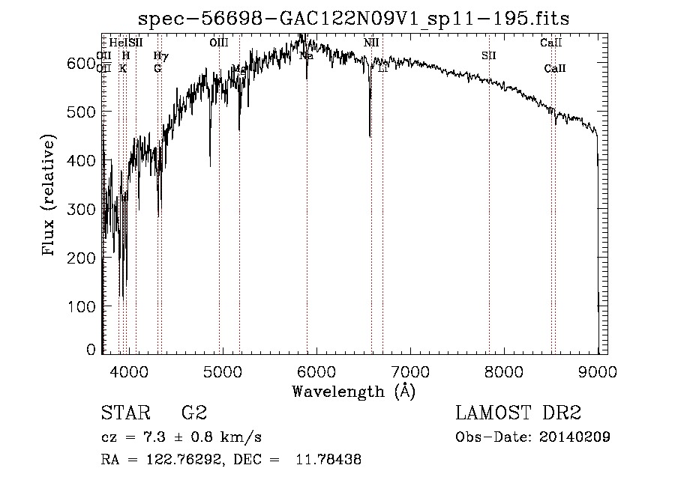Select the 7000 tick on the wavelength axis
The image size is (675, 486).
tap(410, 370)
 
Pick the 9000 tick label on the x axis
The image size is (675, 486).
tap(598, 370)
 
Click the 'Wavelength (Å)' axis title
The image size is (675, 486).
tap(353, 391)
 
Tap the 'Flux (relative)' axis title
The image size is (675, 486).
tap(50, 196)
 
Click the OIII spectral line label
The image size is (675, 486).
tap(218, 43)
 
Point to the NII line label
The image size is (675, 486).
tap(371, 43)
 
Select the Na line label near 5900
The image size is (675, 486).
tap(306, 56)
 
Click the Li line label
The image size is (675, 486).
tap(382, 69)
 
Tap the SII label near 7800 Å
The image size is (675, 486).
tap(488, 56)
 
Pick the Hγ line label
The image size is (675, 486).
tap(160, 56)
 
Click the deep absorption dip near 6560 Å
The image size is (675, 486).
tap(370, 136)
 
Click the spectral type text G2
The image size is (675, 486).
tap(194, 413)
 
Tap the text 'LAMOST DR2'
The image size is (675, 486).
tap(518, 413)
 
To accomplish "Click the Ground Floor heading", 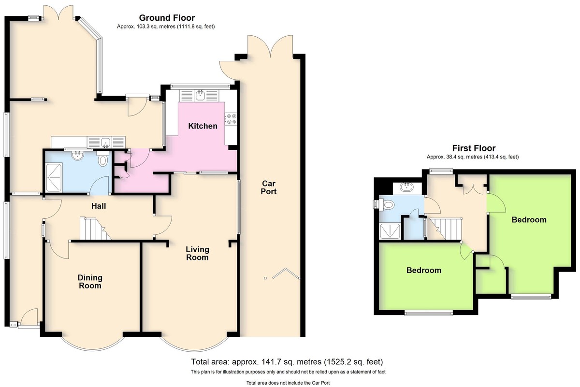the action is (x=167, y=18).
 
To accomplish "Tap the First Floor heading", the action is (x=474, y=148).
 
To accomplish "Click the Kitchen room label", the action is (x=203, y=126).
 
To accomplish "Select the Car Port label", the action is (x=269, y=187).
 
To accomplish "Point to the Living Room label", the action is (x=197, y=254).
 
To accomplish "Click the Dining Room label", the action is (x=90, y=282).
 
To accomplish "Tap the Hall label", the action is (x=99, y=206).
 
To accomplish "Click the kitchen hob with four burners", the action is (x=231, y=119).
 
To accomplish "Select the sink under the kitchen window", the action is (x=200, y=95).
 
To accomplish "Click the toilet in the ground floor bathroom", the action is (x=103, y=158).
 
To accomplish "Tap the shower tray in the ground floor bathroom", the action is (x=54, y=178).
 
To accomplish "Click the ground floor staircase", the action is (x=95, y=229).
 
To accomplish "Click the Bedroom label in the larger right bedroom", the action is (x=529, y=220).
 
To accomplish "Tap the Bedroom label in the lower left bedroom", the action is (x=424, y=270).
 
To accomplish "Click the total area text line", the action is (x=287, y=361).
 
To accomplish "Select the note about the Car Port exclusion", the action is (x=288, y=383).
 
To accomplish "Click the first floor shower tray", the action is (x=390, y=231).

* **Exercise details**:
Turn every line from the one holding "Tap the 'Flux (relative)' axis title" through the one holding "tap(160, 56)", both included, into a JSON list of strings with one string per line. Leave out the blank lines.

* **Full response**:
[
  "Tap the 'Flux (relative)' axis title",
  "The image size is (675, 486).",
  "tap(50, 196)",
  "Click the OIII spectral line label",
  "The image size is (675, 486).",
  "tap(218, 43)",
  "Point to the NII line label",
  "The image size is (675, 486).",
  "tap(371, 43)",
  "Select the Na line label near 5900",
  "The image size is (675, 486).",
  "tap(306, 56)",
  "Click the Li line label",
  "The image size is (675, 486).",
  "tap(382, 69)",
  "Tap the SII label near 7800 Å",
  "The image size is (675, 486).",
  "tap(488, 56)",
  "Pick the Hγ line label",
  "The image size is (675, 486).",
  "tap(160, 56)"
]